Unstable. Understatement of the year.
"I barely remember it clearly," he says, gaze sliding away from us, "but I remember killing two of them. Humans. They struck first, I think. I... reacted."
Of course he did. Something tells me his definition of 'reacting' involves limbs flying off and the smell of blood and magic in the air.
"After that," Morven mutters, "I walked toward her. She was the only one left. She begged me to spare her life."
Tessa shifts uncomfortably beside me. I keep quiet.
"I asked her... if she knew about me. About the glowing rocks."
His tone shifts mid-sentence—morphs into something jagged and strange, his voice cracking as he suddenly mimics his babbling
"Fragments! Pulsing blue! I see me in her eyes!"
Then he coughs, shaking the madness off like dust.
"She told me about this place," he finishes, voice barely above a whisper. "Said I might find... part of myself here."
I exhale slowly. "So we're here, crawling through a human-made hideout, because some half-dead elf priestess you almost murdered handed you directions?"
"I spared her," he says quietly. "She told me the way. Then she ran."
"And you followed," I say. "Great. Perfect. All according to the plan I definitely had when I woke up this morning."
Morven's gaze drops. "I didn't want to hurt them," he mutters. "But they saw a monster."
"Yeah," I say, leaning back, crossing my legs. "Well. So did we."
So we are dealing with monster traffickers or whatnot.
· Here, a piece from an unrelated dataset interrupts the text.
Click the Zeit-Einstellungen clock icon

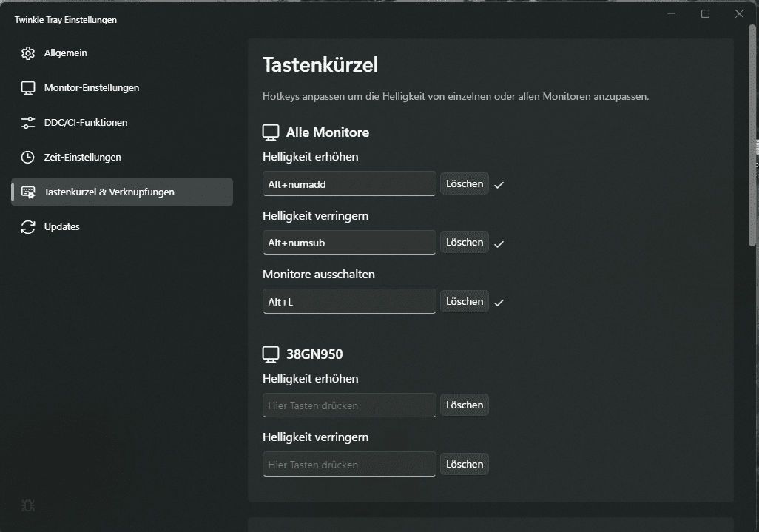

This hideout, Orbed's prison, Morven's artifact—all of it's connected.
The humans who tried to snatch Goldy, the ones Morven killed, this lab with cages and jars full of floating eyes—none of this screams coincidence. Something's definitely going on in this labyrinth.
And my brood… they're still out there.
I exhale sharply through my mandibles and mutter, "Fantastic. We're not just crawling through some abandoned base anymore. We're standing in the middle of a goddamn conspiracy web."
And I hate webs.
"Alright, let's go back to the family," I say, voice tight with urgency. "They might be in danger as we speak."
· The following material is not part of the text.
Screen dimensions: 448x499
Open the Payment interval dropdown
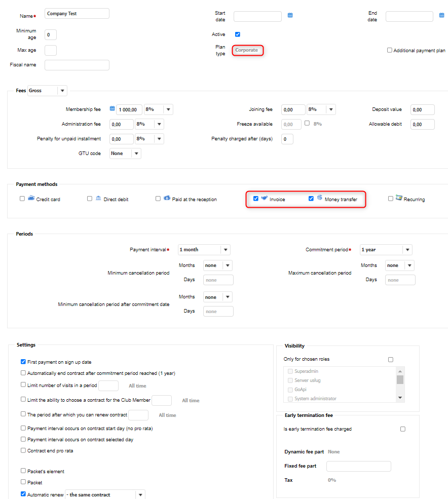tap(226, 250)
Tessa perks up immediately. "On it! You want me to—?"
"Yeah. Undo the traps. Your specialty."
She grins widely, flame licking her claws before I even finish the sentence. "Burn it all. Got it."
The silk-lined entrance hisses as she sets it alight, flames crawling through my carefully laid traps like it's dry grass. Embedded spine-triggers burst with crisp pops, one after another, leaving behind nothing but scorched stone and smoke. Tessa watches it with a satisfied flick of her tail, like an artist admiring her work.
Meanwhile, I unfurl the map again. Lucky this hideout's still lit—probably the only good thing the humans left behind. I study the routes, tracing claw-tip along the paths.
"We came in through this tunnel," I murmur, more to myself. "And they… headed that way."
I shift the map, squinting at a ridge line just south of our position. "If we cut through here—this pass—it should let us intercept them. Assuming they're still moving in the same direction."
I fold the map and glance back. Morven's standing quietly, head tilted like he's trying to memorize every word.
"Tessa. You ready?"
"Always."
"Morven, stay close. Don't wander. Don't spiral. And if anything breathes too loud near us, melt it."
He nods slowly. "Understood."
"Alright then," I say, voice low and steady as we step out. "Let's move."